%%

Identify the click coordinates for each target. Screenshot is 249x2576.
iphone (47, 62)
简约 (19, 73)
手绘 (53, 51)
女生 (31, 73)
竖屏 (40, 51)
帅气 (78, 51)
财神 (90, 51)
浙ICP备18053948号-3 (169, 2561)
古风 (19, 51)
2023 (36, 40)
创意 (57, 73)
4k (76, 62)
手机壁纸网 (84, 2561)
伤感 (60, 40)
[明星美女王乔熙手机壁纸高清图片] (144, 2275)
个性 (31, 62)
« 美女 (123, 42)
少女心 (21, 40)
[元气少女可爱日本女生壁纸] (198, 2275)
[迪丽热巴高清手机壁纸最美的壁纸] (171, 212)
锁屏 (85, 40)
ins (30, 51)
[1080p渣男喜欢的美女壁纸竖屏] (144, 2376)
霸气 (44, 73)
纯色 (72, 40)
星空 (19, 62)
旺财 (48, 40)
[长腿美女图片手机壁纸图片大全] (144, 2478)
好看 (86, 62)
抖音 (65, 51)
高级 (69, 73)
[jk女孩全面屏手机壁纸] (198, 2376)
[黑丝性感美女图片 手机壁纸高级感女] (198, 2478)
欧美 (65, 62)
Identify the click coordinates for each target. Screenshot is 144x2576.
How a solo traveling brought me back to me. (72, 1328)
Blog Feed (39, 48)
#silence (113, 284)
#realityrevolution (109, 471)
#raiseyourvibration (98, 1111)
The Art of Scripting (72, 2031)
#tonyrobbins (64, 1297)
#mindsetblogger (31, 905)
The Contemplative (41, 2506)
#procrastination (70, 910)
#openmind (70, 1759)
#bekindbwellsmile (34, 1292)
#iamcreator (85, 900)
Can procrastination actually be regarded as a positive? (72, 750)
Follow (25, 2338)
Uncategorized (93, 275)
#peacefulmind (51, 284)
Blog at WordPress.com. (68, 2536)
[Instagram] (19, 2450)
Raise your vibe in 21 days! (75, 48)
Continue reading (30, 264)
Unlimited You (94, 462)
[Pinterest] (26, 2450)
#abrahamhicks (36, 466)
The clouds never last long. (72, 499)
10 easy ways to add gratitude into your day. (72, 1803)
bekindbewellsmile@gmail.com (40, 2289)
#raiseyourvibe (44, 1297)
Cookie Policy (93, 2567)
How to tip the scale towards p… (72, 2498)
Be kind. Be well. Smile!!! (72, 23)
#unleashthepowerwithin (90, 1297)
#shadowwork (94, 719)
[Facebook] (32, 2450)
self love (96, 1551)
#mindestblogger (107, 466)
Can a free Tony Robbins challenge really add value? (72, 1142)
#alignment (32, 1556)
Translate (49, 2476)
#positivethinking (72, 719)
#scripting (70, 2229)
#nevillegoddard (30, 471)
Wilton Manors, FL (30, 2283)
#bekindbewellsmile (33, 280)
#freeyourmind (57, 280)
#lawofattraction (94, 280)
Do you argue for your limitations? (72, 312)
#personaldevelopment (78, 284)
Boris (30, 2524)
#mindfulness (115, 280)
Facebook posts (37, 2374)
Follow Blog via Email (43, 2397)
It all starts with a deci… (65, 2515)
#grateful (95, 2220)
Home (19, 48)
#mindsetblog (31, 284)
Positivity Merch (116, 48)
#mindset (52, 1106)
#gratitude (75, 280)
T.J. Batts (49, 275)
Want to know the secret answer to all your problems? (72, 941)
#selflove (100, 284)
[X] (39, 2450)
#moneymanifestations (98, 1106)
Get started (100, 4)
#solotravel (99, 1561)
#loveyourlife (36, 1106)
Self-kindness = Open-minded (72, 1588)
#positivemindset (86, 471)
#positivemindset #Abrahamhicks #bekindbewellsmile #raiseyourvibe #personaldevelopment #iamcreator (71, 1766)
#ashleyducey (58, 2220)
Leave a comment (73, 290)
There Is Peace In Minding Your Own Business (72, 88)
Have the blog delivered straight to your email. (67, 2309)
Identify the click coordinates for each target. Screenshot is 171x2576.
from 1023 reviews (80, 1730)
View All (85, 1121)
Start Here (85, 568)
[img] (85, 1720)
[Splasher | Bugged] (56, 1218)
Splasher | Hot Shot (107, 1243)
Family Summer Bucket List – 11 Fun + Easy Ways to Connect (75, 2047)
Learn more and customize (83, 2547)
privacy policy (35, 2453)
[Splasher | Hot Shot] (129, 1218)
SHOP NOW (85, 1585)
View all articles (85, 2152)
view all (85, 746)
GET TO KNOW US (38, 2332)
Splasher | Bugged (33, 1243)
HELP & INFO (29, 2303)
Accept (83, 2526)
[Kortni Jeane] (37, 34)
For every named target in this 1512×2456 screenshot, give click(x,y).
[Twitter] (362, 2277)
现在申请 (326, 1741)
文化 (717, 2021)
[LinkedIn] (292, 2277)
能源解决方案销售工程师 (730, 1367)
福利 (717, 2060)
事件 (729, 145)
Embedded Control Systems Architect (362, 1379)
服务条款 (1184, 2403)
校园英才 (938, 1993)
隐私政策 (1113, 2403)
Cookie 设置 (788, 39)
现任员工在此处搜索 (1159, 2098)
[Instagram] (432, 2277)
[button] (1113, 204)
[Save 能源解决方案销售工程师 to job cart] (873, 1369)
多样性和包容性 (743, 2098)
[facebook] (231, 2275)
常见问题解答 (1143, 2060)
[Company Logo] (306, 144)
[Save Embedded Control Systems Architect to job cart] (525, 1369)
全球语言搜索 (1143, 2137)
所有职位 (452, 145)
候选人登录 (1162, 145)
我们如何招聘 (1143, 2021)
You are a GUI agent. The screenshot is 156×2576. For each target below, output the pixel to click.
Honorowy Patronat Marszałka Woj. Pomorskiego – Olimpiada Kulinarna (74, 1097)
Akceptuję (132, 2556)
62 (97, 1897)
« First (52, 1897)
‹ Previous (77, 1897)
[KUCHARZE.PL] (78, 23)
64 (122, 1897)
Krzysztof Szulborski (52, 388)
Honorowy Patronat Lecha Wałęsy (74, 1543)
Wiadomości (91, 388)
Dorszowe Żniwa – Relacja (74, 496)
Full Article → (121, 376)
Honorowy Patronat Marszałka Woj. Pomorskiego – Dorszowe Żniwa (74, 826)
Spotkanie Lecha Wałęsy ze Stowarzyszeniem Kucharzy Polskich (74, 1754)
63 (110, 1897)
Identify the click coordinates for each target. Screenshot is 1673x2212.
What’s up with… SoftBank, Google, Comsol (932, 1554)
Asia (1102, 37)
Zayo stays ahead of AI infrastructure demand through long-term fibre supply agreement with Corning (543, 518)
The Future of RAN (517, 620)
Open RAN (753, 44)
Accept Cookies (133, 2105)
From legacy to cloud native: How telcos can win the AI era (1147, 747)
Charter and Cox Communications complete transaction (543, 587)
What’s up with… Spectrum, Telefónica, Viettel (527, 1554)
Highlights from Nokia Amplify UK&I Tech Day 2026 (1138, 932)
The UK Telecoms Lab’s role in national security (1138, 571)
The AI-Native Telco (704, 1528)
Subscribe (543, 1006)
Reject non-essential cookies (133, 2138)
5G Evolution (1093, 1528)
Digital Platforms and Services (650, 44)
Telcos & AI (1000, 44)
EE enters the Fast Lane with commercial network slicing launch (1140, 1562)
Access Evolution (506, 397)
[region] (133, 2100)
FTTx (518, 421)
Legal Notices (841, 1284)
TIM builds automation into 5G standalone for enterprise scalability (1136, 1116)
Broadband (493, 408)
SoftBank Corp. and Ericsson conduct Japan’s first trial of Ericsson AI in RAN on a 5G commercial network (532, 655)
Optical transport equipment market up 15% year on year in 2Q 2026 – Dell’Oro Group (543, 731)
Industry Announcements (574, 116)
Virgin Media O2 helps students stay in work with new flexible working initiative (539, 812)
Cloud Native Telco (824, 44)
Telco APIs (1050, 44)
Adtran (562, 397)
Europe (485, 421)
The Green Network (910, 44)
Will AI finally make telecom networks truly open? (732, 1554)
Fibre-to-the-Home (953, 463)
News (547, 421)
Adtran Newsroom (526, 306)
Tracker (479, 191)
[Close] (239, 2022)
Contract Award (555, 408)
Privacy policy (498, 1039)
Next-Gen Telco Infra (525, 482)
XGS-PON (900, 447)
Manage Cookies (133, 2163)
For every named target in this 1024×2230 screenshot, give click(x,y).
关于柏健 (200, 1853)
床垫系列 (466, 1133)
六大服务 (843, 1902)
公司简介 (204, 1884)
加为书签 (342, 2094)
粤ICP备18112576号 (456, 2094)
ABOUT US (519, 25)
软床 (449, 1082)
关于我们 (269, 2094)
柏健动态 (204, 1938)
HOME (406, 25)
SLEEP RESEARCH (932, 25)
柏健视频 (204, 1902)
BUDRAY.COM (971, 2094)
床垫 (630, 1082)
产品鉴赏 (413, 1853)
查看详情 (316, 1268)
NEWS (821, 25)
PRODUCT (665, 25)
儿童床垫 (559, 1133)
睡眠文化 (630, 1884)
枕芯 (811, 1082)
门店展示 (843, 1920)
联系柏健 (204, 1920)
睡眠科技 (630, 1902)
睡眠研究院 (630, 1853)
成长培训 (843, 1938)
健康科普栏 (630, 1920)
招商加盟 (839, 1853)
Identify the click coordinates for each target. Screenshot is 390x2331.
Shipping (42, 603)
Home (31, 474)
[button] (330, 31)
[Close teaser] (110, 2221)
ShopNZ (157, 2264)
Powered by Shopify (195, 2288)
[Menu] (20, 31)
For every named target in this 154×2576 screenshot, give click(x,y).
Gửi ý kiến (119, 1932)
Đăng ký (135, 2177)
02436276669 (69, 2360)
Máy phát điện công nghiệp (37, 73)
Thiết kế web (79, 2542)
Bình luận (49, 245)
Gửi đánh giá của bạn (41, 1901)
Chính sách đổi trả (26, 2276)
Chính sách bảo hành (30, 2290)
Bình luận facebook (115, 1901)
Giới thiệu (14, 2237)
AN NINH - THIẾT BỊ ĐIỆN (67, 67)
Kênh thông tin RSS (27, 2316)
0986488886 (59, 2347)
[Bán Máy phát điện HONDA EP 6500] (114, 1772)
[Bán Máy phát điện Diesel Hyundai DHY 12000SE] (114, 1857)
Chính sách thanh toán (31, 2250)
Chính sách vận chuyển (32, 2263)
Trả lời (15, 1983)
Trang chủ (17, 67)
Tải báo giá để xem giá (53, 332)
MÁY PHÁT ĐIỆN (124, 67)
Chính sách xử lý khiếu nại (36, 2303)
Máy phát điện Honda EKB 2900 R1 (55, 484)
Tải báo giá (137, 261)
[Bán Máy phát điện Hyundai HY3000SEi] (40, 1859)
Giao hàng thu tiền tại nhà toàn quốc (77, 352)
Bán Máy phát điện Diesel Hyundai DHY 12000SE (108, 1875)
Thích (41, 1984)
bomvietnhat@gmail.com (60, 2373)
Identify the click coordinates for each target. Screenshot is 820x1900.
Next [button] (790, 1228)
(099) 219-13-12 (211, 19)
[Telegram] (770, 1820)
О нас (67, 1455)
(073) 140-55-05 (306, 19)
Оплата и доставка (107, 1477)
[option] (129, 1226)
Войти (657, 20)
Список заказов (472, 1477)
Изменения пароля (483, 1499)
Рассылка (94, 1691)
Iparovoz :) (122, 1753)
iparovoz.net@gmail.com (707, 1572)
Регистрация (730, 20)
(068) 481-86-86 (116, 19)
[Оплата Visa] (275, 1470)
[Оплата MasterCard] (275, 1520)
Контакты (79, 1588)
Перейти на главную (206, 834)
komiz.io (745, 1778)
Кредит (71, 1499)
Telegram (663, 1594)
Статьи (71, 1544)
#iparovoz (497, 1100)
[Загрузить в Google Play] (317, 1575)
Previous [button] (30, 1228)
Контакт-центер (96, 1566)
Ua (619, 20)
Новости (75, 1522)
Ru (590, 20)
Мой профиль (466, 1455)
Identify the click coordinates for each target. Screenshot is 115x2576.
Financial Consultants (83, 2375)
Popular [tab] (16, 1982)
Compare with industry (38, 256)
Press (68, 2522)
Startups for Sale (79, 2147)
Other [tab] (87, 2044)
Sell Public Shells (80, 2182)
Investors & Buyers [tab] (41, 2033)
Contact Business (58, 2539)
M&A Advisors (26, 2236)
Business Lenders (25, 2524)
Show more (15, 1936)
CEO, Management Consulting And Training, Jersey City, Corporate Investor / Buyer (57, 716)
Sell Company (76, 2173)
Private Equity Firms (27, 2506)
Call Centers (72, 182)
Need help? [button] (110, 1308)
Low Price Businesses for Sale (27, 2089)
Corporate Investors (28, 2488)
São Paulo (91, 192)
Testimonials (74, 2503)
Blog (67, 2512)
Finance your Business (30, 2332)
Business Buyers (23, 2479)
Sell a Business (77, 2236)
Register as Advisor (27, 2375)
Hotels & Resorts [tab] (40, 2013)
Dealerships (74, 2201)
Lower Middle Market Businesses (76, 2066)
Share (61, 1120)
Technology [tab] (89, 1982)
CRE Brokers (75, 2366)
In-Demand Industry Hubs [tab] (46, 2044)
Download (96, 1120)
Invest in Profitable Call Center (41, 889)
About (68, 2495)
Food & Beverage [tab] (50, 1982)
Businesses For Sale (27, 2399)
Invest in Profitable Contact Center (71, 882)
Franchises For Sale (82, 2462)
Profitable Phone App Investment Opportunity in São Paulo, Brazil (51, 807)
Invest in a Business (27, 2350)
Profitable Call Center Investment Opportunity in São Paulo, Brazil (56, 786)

%%

- [Required action] Look above for the line with "#unleashthepowerwithin (90, 1297)"; retype exactly that line, every line after it up to the line with "Self-kindness = Open-minded (72, 1588)", and that line too, nothing else.

- [Exercise solution]
#unleashthepowerwithin (90, 1297)
#shadowwork (94, 719)
[Facebook] (32, 2450)
self love (96, 1551)
#mindestblogger (107, 466)
Can a free Tony Robbins challenge really add value? (72, 1142)
#alignment (32, 1556)
Translate (49, 2476)
#positivethinking (72, 719)
#scripting (70, 2229)
#nevillegoddard (30, 471)
Wilton Manors, FL (30, 2283)
#bekindbewellsmile (33, 280)
#freeyourmind (57, 280)
#lawofattraction (94, 280)
Do you argue for your limitations? (72, 312)
#personaldevelopment (78, 284)
Boris (30, 2524)
#mindfulness (115, 280)
Facebook posts (37, 2374)
Follow Blog via Email (43, 2397)
It all starts with a deci… (65, 2515)
#grateful (95, 2220)
Home (19, 48)
#mindsetblog (31, 284)
Positivity Merch (116, 48)
#mindset (52, 1106)
#gratitude (75, 280)
T.J. Batts (49, 275)
Want to know the secret answer to all your problems? (72, 941)
#selflove (100, 284)
[X] (39, 2450)
#moneymanifestations (98, 1106)
Get started (100, 4)
#solotravel (99, 1561)
#loveyourlife (36, 1106)
Self-kindness = Open-minded (72, 1588)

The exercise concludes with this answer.